Pas pertemuan pertama itu gw ngelihat dengan mata
kepala sendiri hal yang diharamkan saat diskusi SMA, yang mana jika terjadi
maka terjadilah kenalakan remaja yaitu memercikkan (atau menyiram air yang
diambil dari tempat wudhu) ke wajahnya, Hahaha.. Kalo diinget lagi, konyol itu
dengan kedok keagamaan bisa ngejahilin temen, Hahaha… Tapi Bang Arief kayanya
tenang aja pas ngelihat teman 1 kelompok itu ngantuk & kadang sampai
memejamkan mata, agak heran gw tentang tingkat kesabaran beliau.
|| Penutup
Cerita, Ingin kembali ke 2014-2015? ||
Mungkin gw akan melanjutkan kisah perjalanan
perkenalan dengan Bang Arief di kemudian hari lagi, kondisi yang berada di
titik nadir ini dipicu sama keadaan diri yang benar-benar lagi mencari model
pembagian waktu terbaik antara akhirat & dunia.

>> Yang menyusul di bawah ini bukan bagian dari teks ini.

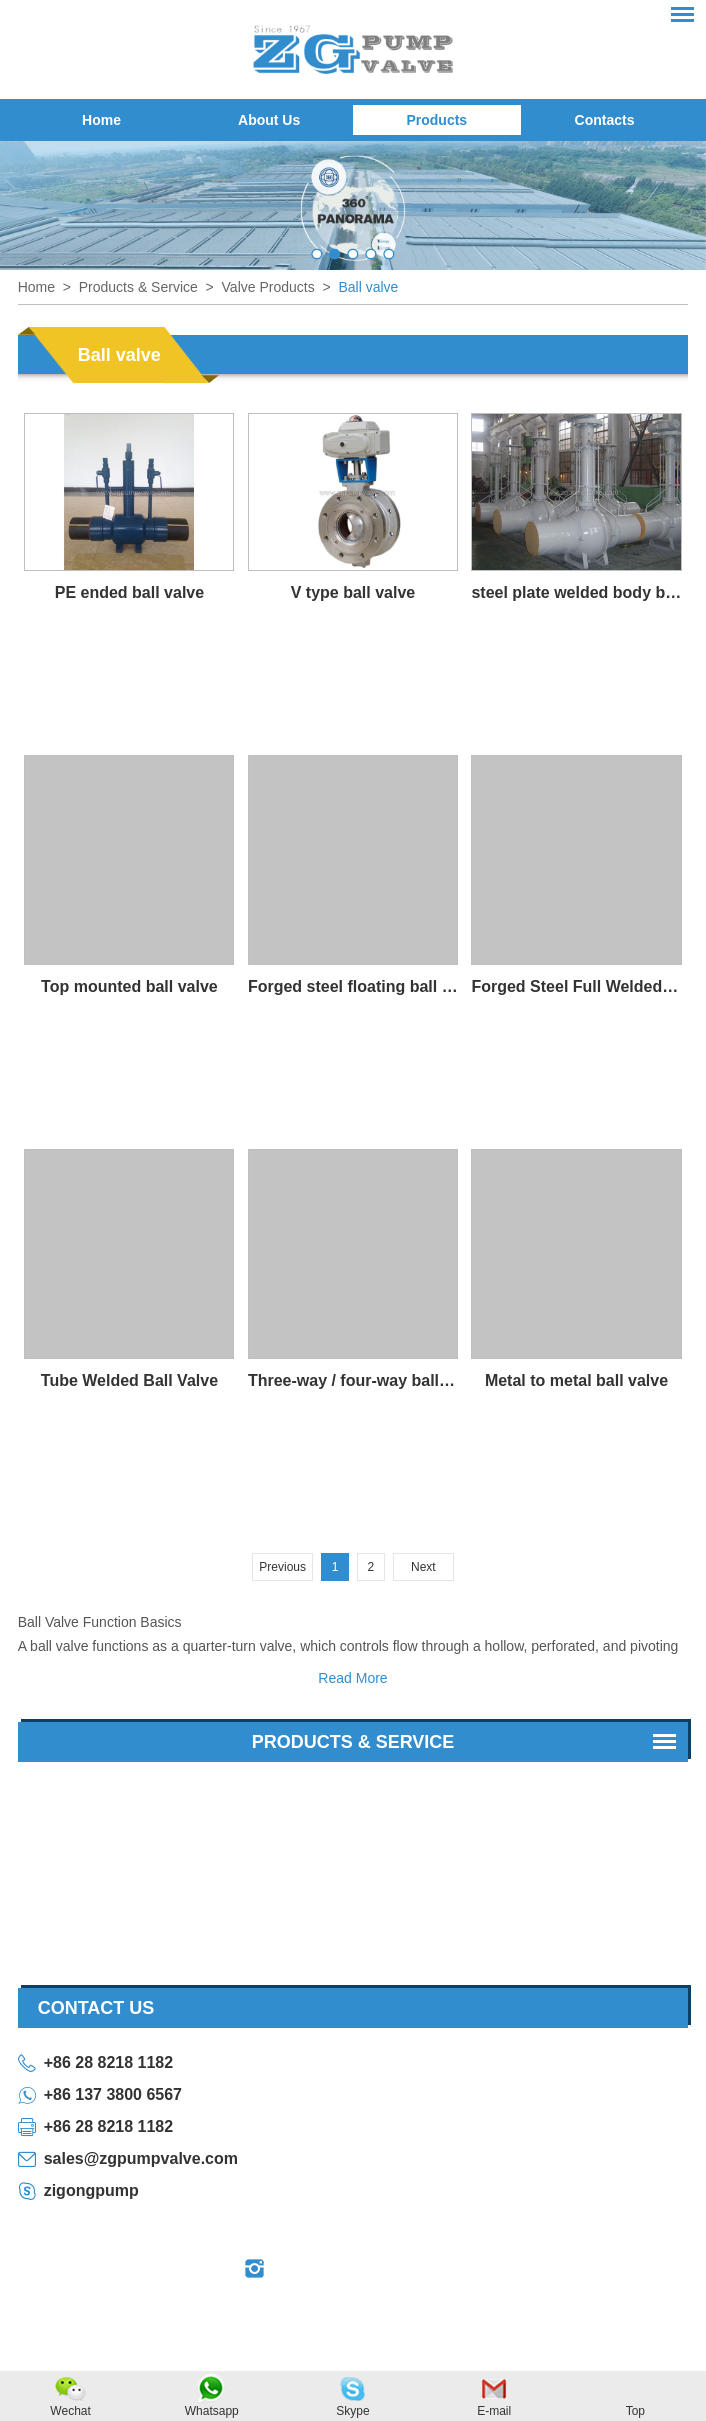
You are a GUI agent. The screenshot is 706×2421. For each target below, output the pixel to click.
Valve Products (268, 287)
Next (423, 1567)
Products (436, 120)
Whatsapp (212, 2411)
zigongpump (91, 2190)
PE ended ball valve (129, 592)
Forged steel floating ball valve (353, 986)
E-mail (494, 2411)
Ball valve (368, 287)
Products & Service (138, 287)
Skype (352, 2411)
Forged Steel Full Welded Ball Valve (576, 986)
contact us (96, 2008)
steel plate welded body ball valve (576, 592)
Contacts (605, 120)
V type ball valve (353, 592)
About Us (269, 120)
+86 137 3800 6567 (113, 2094)
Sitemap (504, 2317)
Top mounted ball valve (129, 986)
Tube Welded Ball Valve (129, 1380)
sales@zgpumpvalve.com (141, 2158)
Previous (282, 1567)
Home (101, 120)
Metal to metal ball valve (576, 1380)
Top (635, 2411)
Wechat (70, 2411)
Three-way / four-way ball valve (353, 1380)
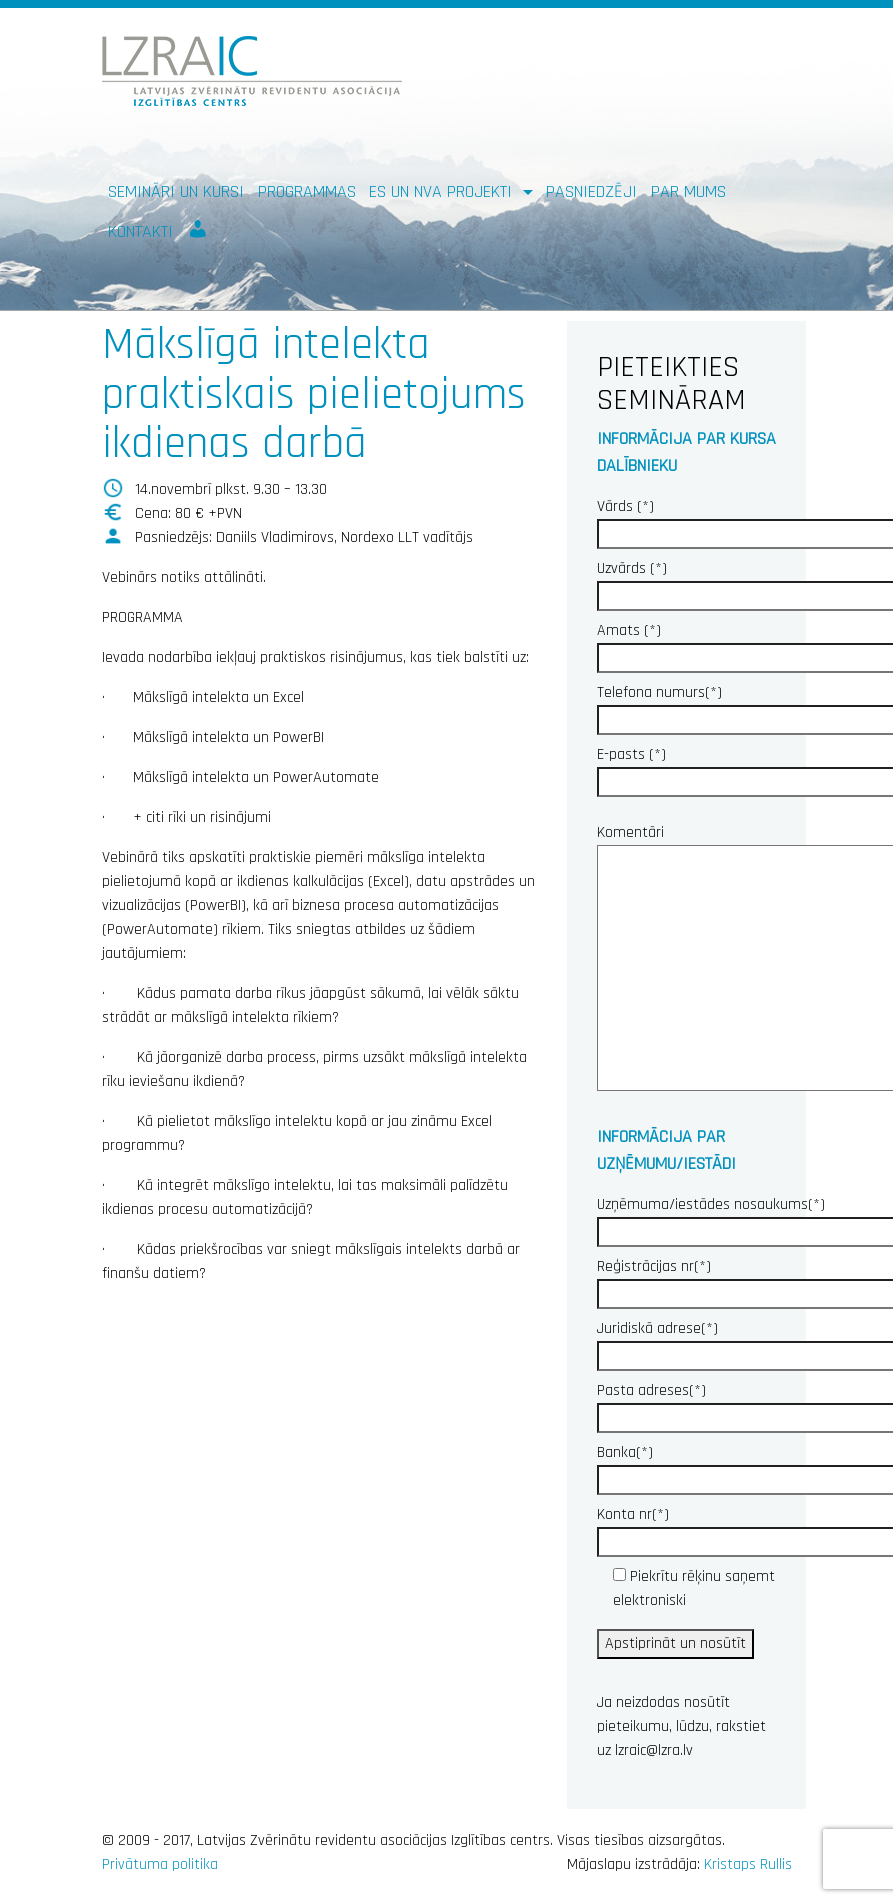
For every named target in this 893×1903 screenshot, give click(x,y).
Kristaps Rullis (748, 1864)
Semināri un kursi (176, 191)
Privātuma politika (160, 1864)
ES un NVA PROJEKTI (443, 191)
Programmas (307, 191)
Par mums (688, 191)
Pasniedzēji (591, 191)
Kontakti (140, 231)
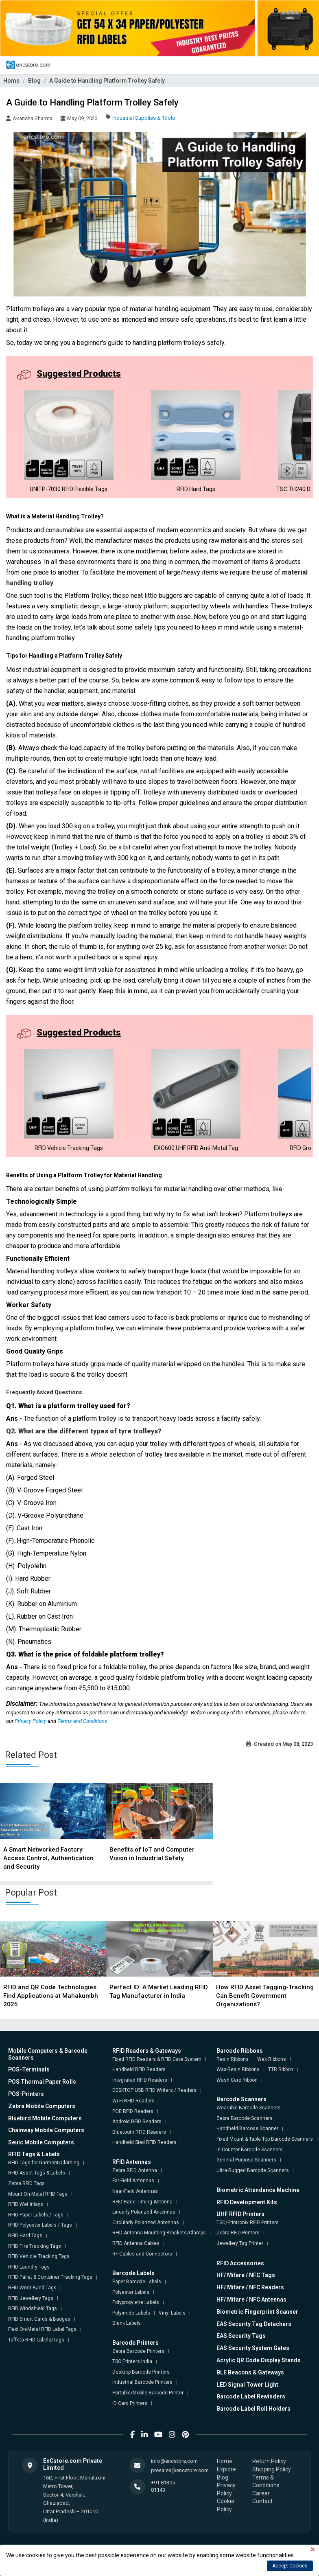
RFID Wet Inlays (25, 2204)
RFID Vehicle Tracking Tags (39, 2256)
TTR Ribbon (280, 2069)
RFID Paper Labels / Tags (35, 2215)
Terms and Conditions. (83, 1721)
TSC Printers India (132, 2361)
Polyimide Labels (131, 2313)
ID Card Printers (129, 2403)
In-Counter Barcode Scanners (249, 2150)
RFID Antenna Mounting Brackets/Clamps (159, 2233)
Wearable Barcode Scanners (248, 2108)
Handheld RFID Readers (139, 2069)
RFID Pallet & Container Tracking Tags (50, 2277)
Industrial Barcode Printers (142, 2382)
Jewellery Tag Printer (239, 2243)
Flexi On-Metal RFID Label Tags (42, 2329)
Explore (226, 2469)
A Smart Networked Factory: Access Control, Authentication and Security (48, 1858)
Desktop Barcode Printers (141, 2372)
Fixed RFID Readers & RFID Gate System (156, 2059)
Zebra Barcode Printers (138, 2351)
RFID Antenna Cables (136, 2243)
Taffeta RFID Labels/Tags (36, 2340)
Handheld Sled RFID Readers (144, 2142)
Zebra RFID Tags (26, 2183)
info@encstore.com (174, 2461)
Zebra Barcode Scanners (244, 2118)
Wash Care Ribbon (237, 2080)
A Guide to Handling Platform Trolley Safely (107, 80)
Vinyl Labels (172, 2313)
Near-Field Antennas (135, 2191)
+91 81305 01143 (163, 2486)
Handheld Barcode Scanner (247, 2128)
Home (11, 80)
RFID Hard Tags (25, 2235)
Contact (262, 2501)
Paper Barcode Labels (136, 2281)
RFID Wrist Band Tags (32, 2288)
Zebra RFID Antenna (134, 2170)
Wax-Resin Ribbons (238, 2069)
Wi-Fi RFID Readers (133, 2101)
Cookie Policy (225, 2505)
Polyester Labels (130, 2292)
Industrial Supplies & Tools (143, 118)
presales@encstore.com (180, 2470)
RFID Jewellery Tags (30, 2298)
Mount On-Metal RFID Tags (38, 2194)
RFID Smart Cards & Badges (39, 2319)
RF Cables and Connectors (142, 2254)
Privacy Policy (31, 1721)
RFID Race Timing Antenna (142, 2202)
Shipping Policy (271, 2469)
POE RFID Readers (132, 2111)
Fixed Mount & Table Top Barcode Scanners (264, 2139)
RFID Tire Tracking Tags (34, 2246)
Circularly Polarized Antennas (145, 2222)
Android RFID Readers (137, 2121)
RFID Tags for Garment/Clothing (43, 2163)
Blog (34, 80)
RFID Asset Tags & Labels (36, 2173)
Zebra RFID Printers (238, 2233)
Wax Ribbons (271, 2059)
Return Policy (269, 2461)
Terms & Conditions (266, 2481)
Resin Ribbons (232, 2059)
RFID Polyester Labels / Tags (40, 2225)
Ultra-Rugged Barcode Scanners (252, 2170)
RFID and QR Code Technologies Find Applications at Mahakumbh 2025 (50, 1996)
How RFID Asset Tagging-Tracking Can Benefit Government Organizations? (265, 1996)
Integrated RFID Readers (139, 2080)
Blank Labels (126, 2323)
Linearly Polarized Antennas (143, 2212)
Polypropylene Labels (135, 2302)
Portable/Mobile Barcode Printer (148, 2393)
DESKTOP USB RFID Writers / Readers (154, 2090)
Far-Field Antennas (133, 2180)
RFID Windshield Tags (32, 2308)
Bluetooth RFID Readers (139, 2132)
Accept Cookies (290, 2566)
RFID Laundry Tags (29, 2267)
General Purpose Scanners (246, 2160)
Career (261, 2493)
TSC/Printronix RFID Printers (247, 2222)
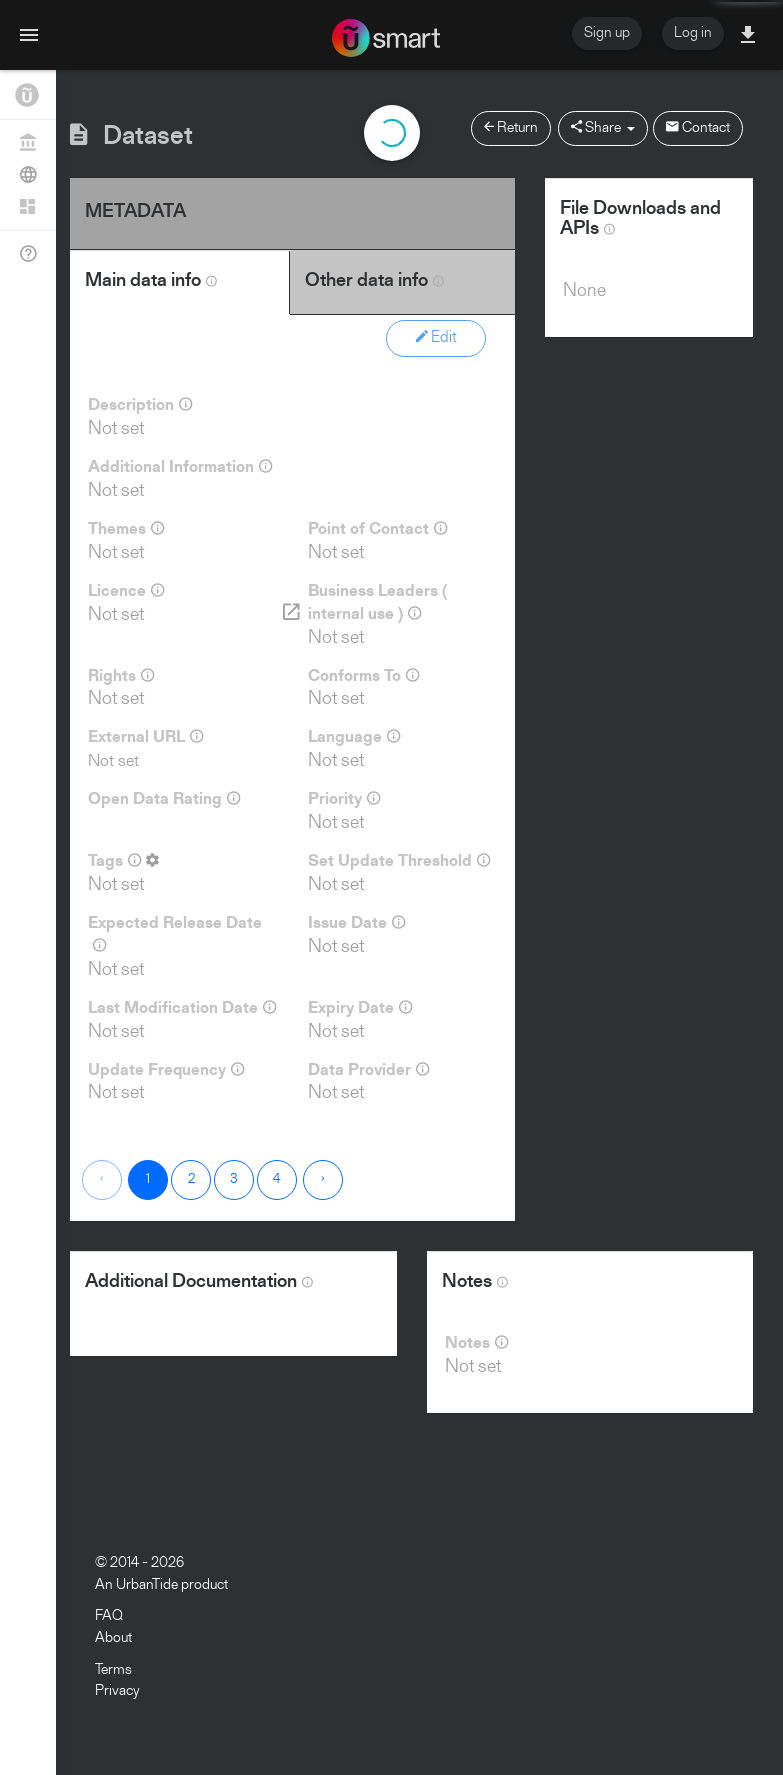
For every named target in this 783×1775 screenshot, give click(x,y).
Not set (113, 761)
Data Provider (368, 1070)
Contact (698, 127)
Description (140, 405)
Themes (126, 529)
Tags (123, 861)
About (113, 1638)
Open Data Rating (164, 799)
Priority (344, 799)
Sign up (607, 33)
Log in (693, 33)
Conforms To (363, 676)
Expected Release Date (175, 934)
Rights (121, 676)
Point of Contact (377, 529)
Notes (476, 1343)
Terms (113, 1670)
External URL (145, 737)
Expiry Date (360, 1008)
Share (603, 127)
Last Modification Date (182, 1008)
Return (511, 127)
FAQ (109, 1616)
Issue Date (356, 923)
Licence (126, 591)
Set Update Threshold (399, 861)
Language (354, 737)
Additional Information (180, 467)
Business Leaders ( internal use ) (377, 603)
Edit (436, 337)
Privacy (117, 1691)
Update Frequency (166, 1070)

Gw mencoba membongkar semua kenangan dan tulisan
materi diskusi yang pernah gw dapatkan dari Bang Arief. Dari kesemuanya, gw
sampai pada 1 kesimpulan bahwa kondisi
terbaik bersama Bang Arief malah terjadi di saat terjatuhnya kondisi gw di
titik terendah, dan itu terjadi di masa transisi (dan pada catatan diskusi) tahun 2014.
Gw pernah bertanya tentang hal ini ke Bang Arief
mengenai sifat dasar manusia saat ditimpa cobaan hingga musibah maka mendekat
ke Allah SWT, khawatir menjadi manusia yang menyerempet ke munafik, saat segala
hal menjadi cinta karena ada maunya. Bang Arief pernah memberi jawaban yang
singkat namun menohok gw, mengutip dari surah
Yunus ayat 12, surah Al Hajj ayat
11, & surat Ali Imran ayat
190-191.
Pada suatu hadist, Rasullullah SAW pernah bilang kalo
beliau paling khawatir ketika umatnya dihadapkan pada dunia yang lapang. Serupa
dengan turbulensi diri dari tahun 2014, 2015, hingga 2017 ini. Dari seluruh
hasil diskusi sama Bang Arief sejak tahun 2009, maka 1 materi tentang 3 surah
tersebut yang sangat teringat & menjadi pegangan ketika nyaman di dunia.